# Chapter 24 Ceteris-paribus Two-dimensional Profiles - a Tool for Pairwise Interactions

## 24.1 Introduction

The definition of Ceteris-paribus (CP) profiles, given in Section 6, may be easily extended to two or more explanatory variables. Also, the definition of the variable importance measure \(vip^{CP}_j(x^*)\) have a straightforward extension for a larger number of variables. The extensions are useful to identify or visualize pairwise interactions between explanatory variables.

## 24.2 Intuition

Figure 24.1 presents response (prediction) surface for the `titanic_lmr_v6`

model for two explanatory variables, *age* and *sibsp*, from the *titanic* dataset (see Section 4.1). We are interested in the change of the model prediction induced jointly by the variables.

[TOMASZ: THIS IS A BIT WEAK. WHAT INTUITIVE IS ABOUT THE PLOT? WHAT CAN BE SEEN DIFFERENTLY THAN IN AN 1D CP PROFILE? WHICH STRUCTURE WOULD WE LOOK FOR?]

## 24.3 Method

The definition of one-dimensional CP profiles (see Section 6.3) may be easily extended to two or more explanatory variables.
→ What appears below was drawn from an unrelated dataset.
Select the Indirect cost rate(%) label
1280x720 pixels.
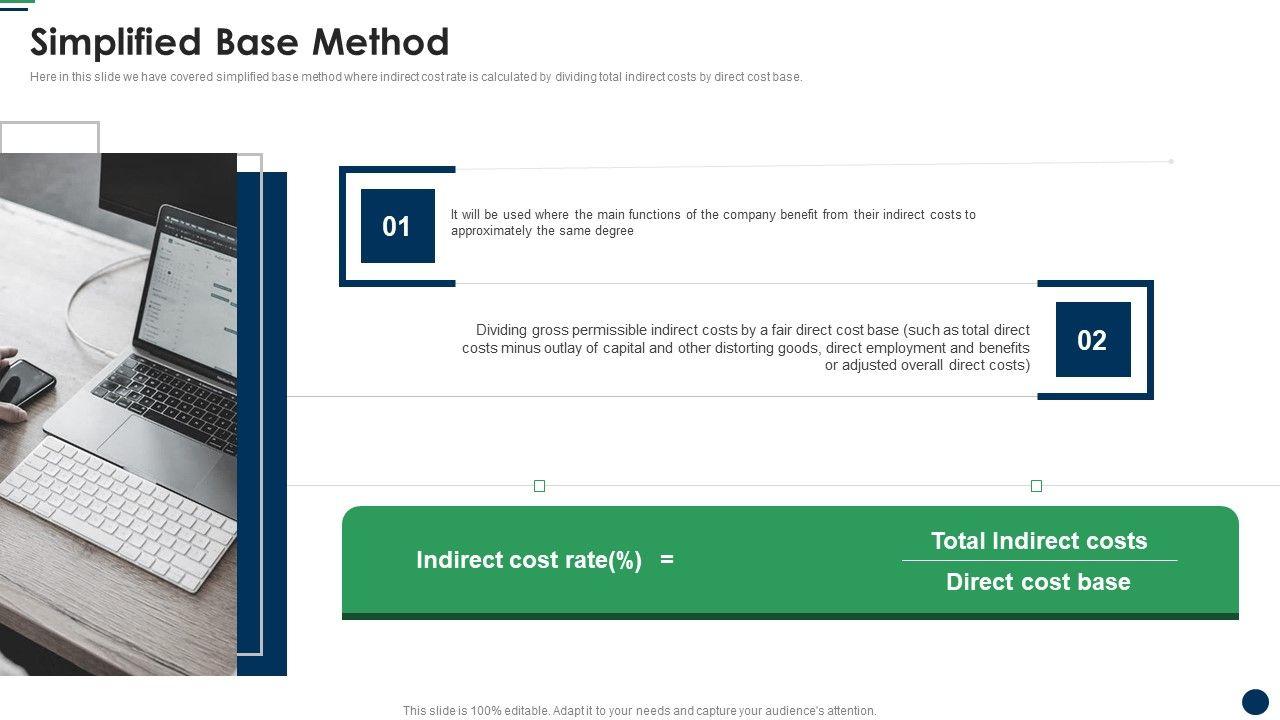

A two-dimensional CP profile for model \(f()\), explanatory variables \(j\) and \(k\), and point \(x^*\) is defined as follows:

\[ CP^{f, (j,k), x^*}(z_1, z_2) \equiv f(x^*|^{(j,k)} = (z_1,z_2)). \]
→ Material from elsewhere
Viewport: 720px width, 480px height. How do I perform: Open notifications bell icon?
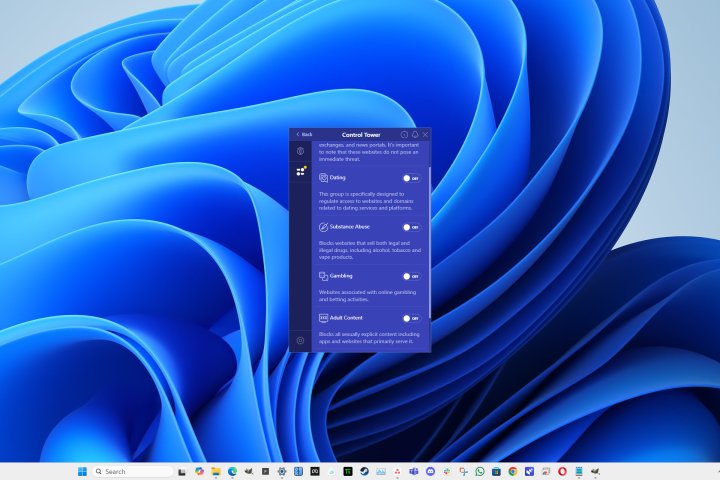coord(415,134)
Thus, a two-dimensional (2D) CP profile is a function that provides the dependence of the instance prediction of the model on the values of \(j\)-th and \(k\)-th explanatory variables \(Z_1\) and \(Z_2\), respectively. The values of \(Z_1\) and \(Z_2\) are taken to go through the range of values typical for the variables. All other explanatory variables are kept fixed at the values given by \(x^*\).

The corresponding variable importance measure is defined as follows: \[ vip^{CP}_{j,k}(x^*) = \int_{\mathcal R}\int_{\mathcal R} |CP^{f,(j,k),x^*}(z_1,z_2) - f(x^*)| g^{j,k}(z_1,z_2)dz_1dz_2=E_{X_j,X_k}[|CP^{f,j,x^*}(X_j,X_k) - f(x^*)|], \] where the expected value is taken over the joint distribution of the \(j\)-th and \(k\)-th explanatory variable.

Such multi-dimensional extensions are useful to check if, for instance, the model involves interactions. In particular, presence of pairwise interactions may be detected with 2D CP profiles.

## 24.4 Example: Titanic data

A natural way to visualize 2D CP profiles is to use a heat map for all pairs of explanatory variables as, in Figure 24.2.

If the number of pairs of explanatory variables is small or moderate, then it is possible to present 2D CP profiles for all pairs of variables.

If the number of pairs is large, we can use the variable importance measure to order the pairs based on their importance and select the most important pairs for purposes of illustration.

[TOMASZ: WE SHOULD INCLUDE HERE A MORE SUBSTANTIVE DISCUSSION REFERRING TO “HENRY”.]

## 24.5 Pros and cons

Two-dimensional CP profiles can be used to identify the presence and the influence of pairwise interactions in a model. However, for models with a large number of explanatory variables, the number of pairs will be large. Consequently, inspection of all possible 2D CP profiles may be challenging. Moreover, the profiles are more difficult to read and interpret than the 1D CP profiles.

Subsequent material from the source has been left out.